ASSIGNMENT -
Reproduce word for word, from the entries below, the line with "Select the Fat Loss goal link", the line with "Select the sora", and every line between them, and nothing more.

DATA FOR THE TASK -
========
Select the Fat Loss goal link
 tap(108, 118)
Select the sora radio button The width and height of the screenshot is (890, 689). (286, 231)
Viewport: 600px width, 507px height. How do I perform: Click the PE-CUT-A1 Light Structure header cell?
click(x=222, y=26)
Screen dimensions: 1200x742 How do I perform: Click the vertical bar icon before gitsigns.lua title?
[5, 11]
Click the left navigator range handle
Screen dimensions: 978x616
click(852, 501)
========
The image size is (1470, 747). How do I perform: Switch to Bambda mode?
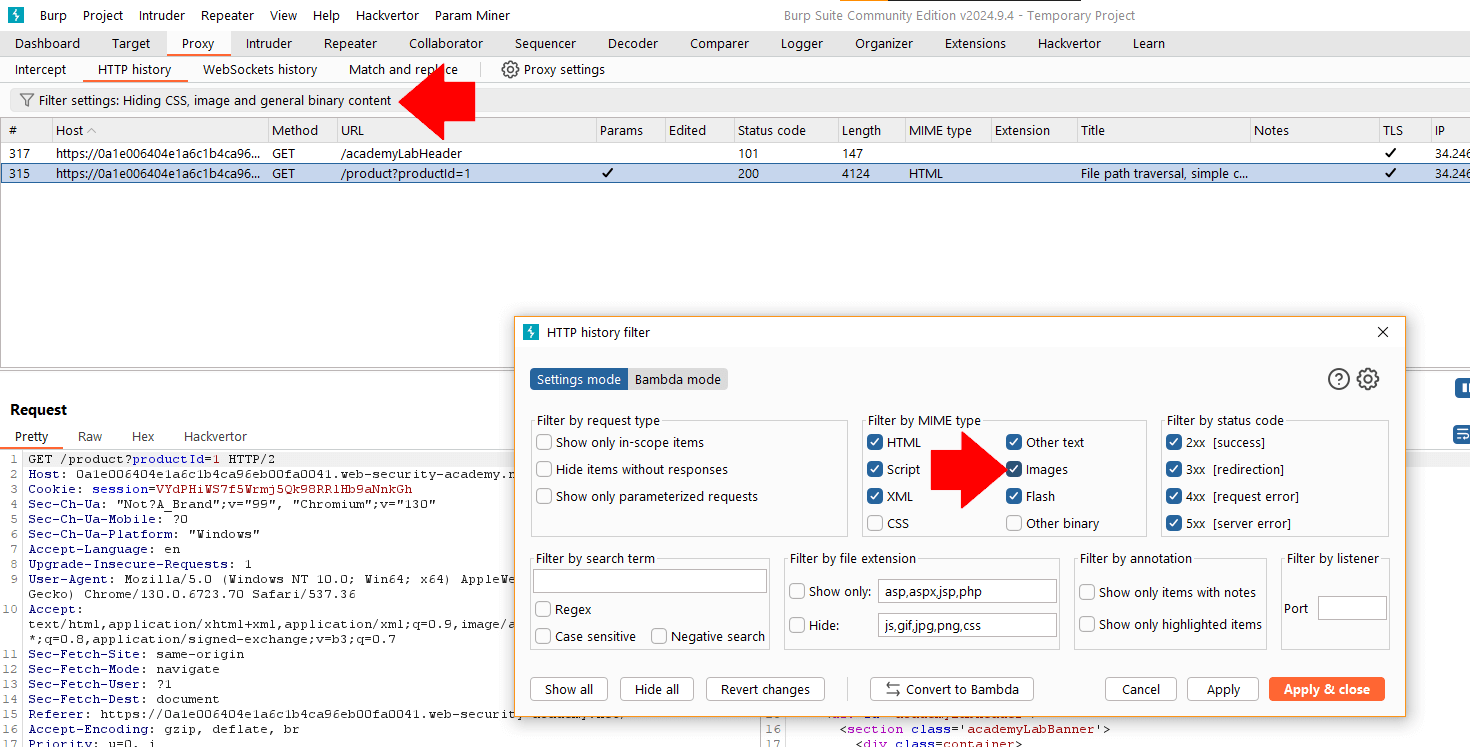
========
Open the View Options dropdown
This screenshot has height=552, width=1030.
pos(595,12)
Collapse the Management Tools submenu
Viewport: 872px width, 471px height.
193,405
========
RESPONSE FOR THIS EXERCISE -
Select the Fat Loss goal link
 tap(108, 118)
Select the sora radio button The width and height of the screenshot is (890, 689). (286, 231)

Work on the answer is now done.